- _Exercise_
Return the line containing "Screen dimensions: 1265x928" and all lines after it exactly; stop at the end of the material.
============================================================
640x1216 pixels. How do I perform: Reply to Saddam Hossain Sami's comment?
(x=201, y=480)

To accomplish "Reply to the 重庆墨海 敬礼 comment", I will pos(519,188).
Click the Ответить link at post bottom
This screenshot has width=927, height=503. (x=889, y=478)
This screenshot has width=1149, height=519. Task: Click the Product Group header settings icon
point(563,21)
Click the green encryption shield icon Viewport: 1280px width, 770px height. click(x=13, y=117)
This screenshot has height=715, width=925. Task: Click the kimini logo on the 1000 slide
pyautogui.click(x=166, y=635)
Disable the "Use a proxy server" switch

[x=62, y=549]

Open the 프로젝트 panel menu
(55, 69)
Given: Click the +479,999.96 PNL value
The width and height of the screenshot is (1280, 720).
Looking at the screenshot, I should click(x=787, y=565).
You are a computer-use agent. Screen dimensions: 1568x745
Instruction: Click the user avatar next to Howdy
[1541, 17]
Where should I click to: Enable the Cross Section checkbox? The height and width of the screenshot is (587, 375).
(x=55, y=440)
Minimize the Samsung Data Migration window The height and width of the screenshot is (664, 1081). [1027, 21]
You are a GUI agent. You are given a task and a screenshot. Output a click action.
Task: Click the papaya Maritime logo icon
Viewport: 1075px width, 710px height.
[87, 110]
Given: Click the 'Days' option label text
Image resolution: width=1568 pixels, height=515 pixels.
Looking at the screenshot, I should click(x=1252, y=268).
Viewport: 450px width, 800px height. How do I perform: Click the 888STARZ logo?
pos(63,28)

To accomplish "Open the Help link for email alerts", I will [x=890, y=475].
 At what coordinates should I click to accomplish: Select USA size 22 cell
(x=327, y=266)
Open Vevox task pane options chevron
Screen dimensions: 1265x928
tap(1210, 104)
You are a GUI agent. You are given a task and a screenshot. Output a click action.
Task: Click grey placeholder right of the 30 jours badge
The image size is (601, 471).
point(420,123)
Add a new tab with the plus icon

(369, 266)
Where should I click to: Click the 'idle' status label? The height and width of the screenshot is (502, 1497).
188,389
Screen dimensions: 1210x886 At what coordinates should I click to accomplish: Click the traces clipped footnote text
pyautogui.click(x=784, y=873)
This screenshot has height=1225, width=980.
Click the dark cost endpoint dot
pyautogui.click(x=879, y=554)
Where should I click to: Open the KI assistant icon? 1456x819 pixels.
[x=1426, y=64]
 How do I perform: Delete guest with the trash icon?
============================================================
- _Your solution_
Screen dimensions: 1265x928
tap(1210, 104)
You are a GUI agent. You are given a task and a screenshot. Output a click action.
Task: Click grey placeholder right of the 30 jours badge
The image size is (601, 471).
point(420,123)
Add a new tab with the plus icon

(369, 266)
Where should I click to: Click the 'idle' status label? The height and width of the screenshot is (502, 1497).
188,389
Screen dimensions: 1210x886 At what coordinates should I click to accomplish: Click the traces clipped footnote text
pyautogui.click(x=784, y=873)
This screenshot has height=1225, width=980.
Click the dark cost endpoint dot
pyautogui.click(x=879, y=554)
Where should I click to: Open the KI assistant icon? 1456x819 pixels.
[x=1426, y=64]
 How do I perform: Delete guest with the trash icon?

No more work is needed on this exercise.